Items from a dataset:
_____

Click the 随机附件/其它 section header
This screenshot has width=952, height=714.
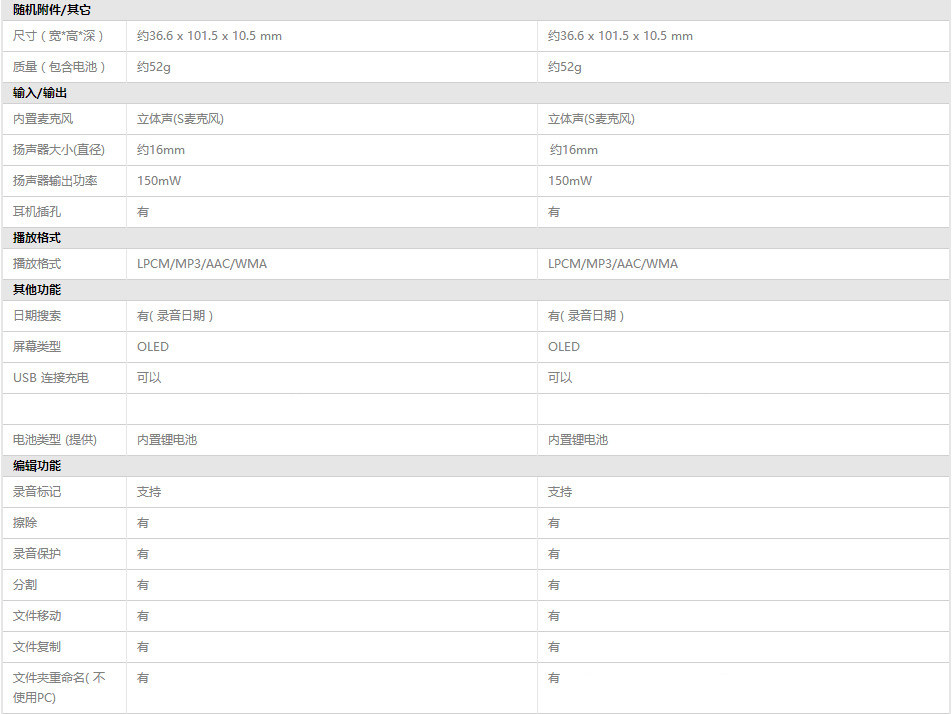52,10
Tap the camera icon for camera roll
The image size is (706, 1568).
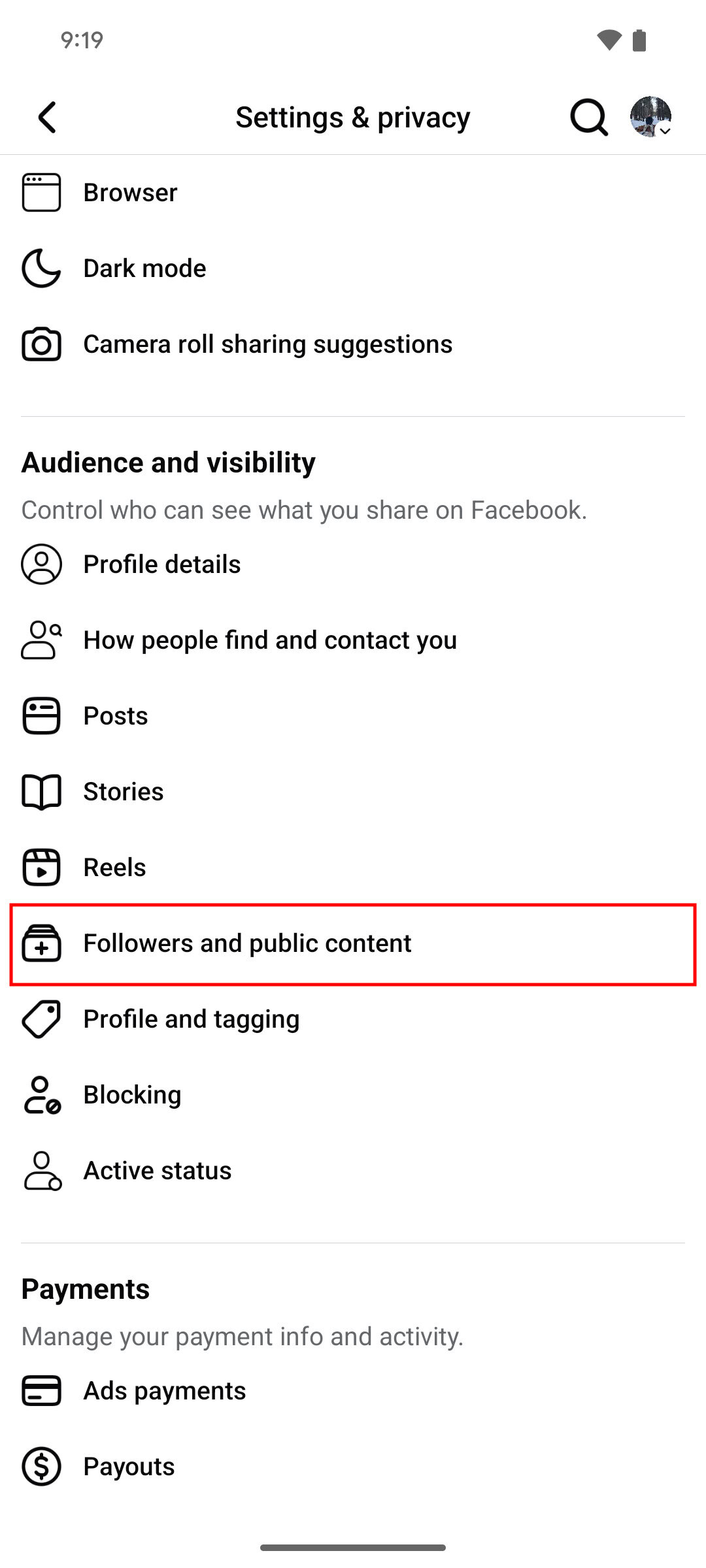(41, 344)
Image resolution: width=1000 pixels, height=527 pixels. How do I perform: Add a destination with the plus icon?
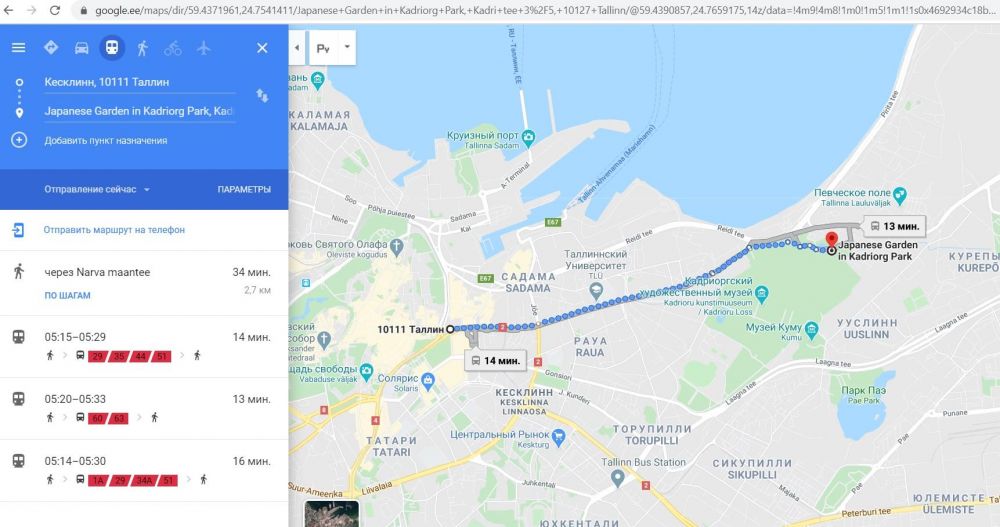point(19,140)
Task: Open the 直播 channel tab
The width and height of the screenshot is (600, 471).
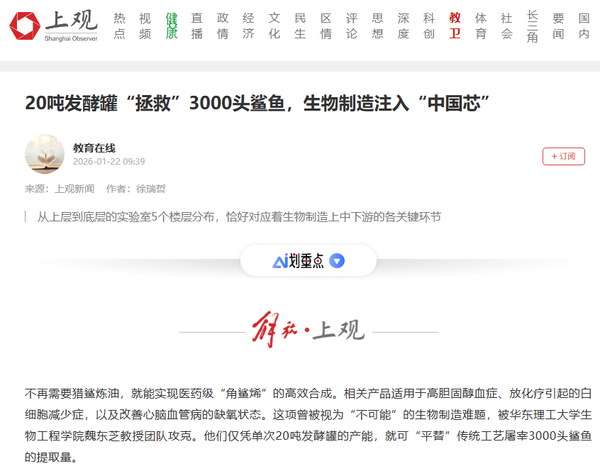Action: (x=197, y=26)
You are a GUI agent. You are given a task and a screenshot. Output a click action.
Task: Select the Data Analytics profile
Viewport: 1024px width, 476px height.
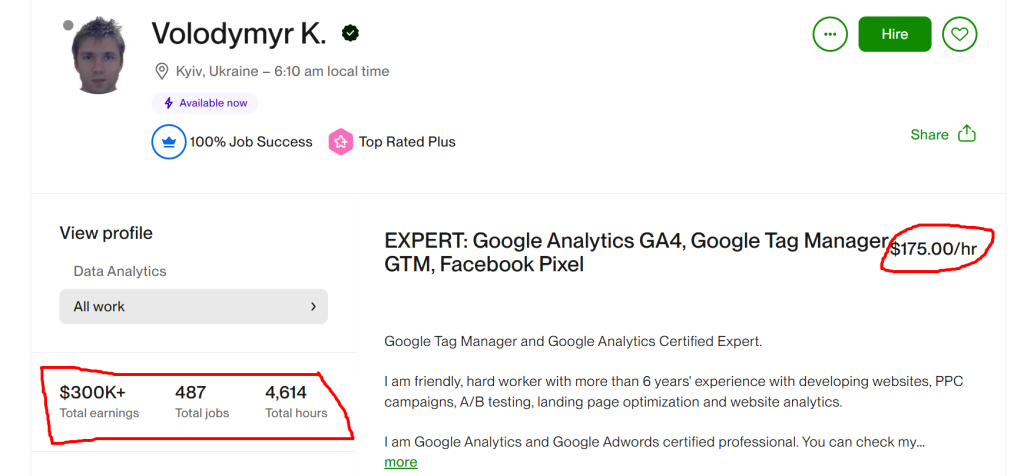[120, 271]
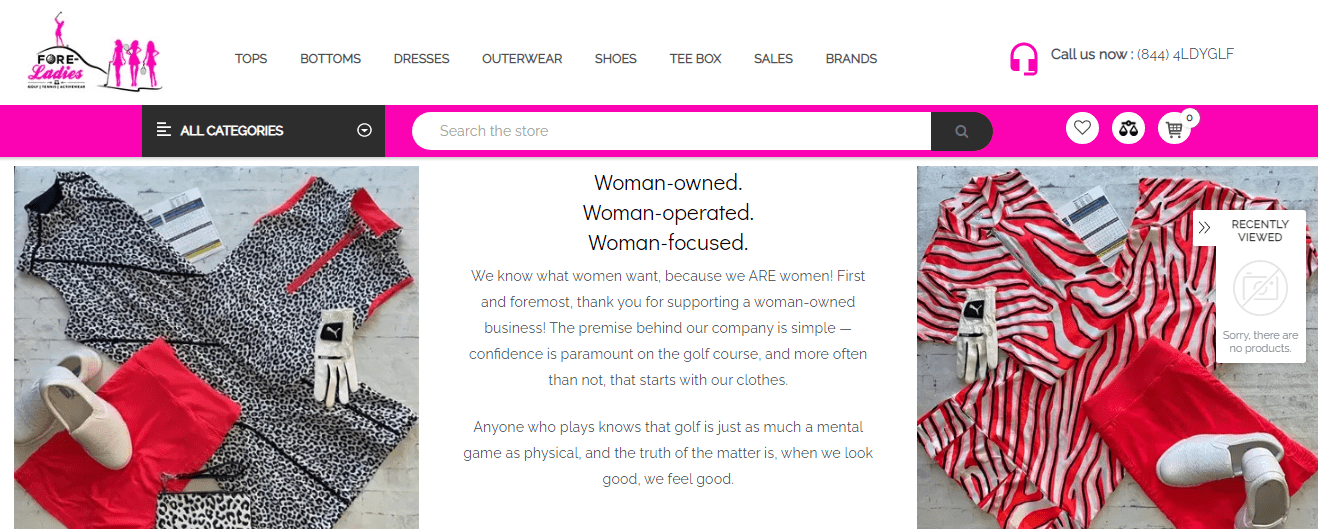The height and width of the screenshot is (529, 1318).
Task: Open the Bottoms menu
Action: (330, 59)
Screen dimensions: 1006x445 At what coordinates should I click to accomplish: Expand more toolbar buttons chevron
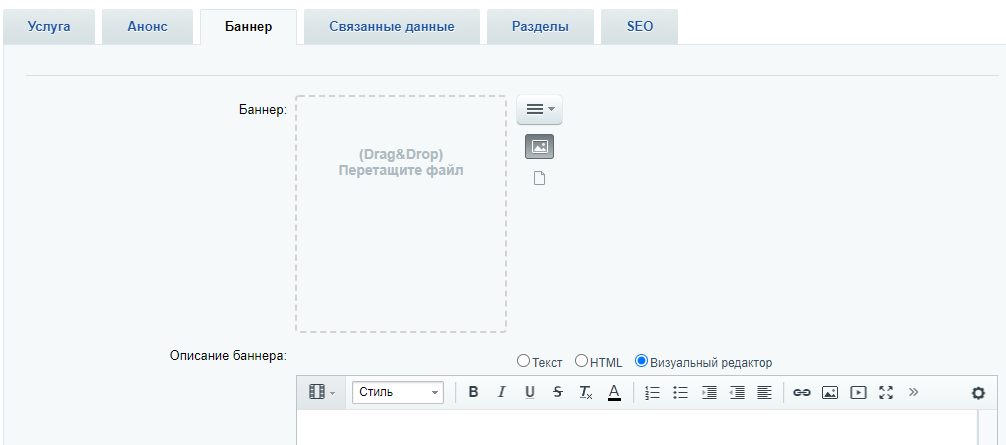click(x=914, y=392)
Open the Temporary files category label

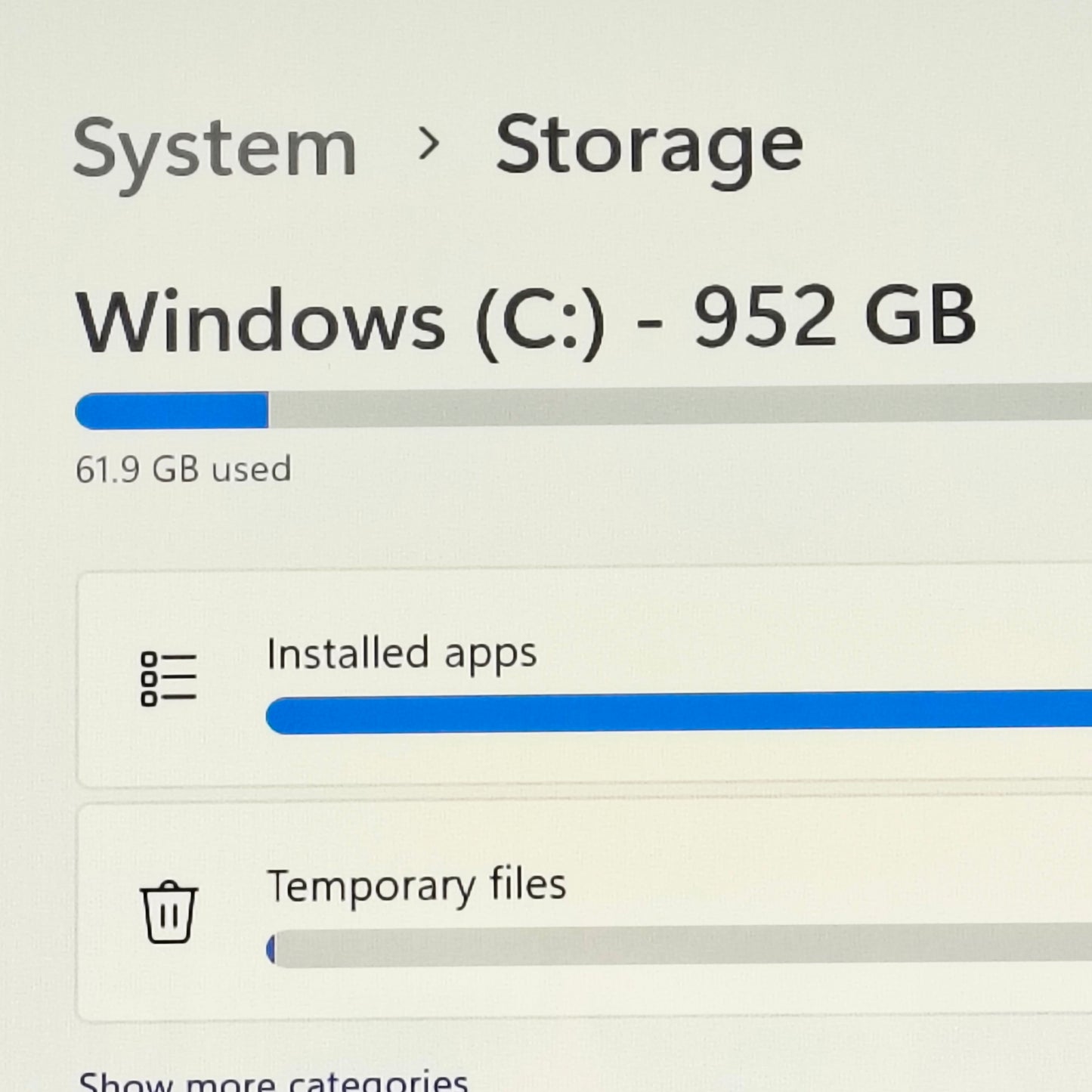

_____

An exact copy is needed of the lines running from the one with "This screenshot has width=952, height=714." through the end of the data above, and of those lines only, without pictures.

This screenshot has width=952, height=714.
52,10
Tap the camera icon for camera roll
The image size is (706, 1568).
(41, 344)
Image resolution: width=1000 pixels, height=527 pixels. How do I perform: Add a destination with the plus icon?
point(19,140)
Task: Open the 直播 channel tab
The width and height of the screenshot is (600, 471).
Action: (x=197, y=26)
You are a GUI agent. You are given a task and a screenshot. Output a click action.
Task: Select the Data Analytics profile
Viewport: 1024px width, 476px height.
[120, 271]
The height and width of the screenshot is (529, 1318).
Task: Open the Bottoms menu
Action: (330, 59)
Screen dimensions: 1006x445 At what coordinates should I click to accomplish: Expand more toolbar buttons chevron
click(x=914, y=392)
Open the Temporary files category label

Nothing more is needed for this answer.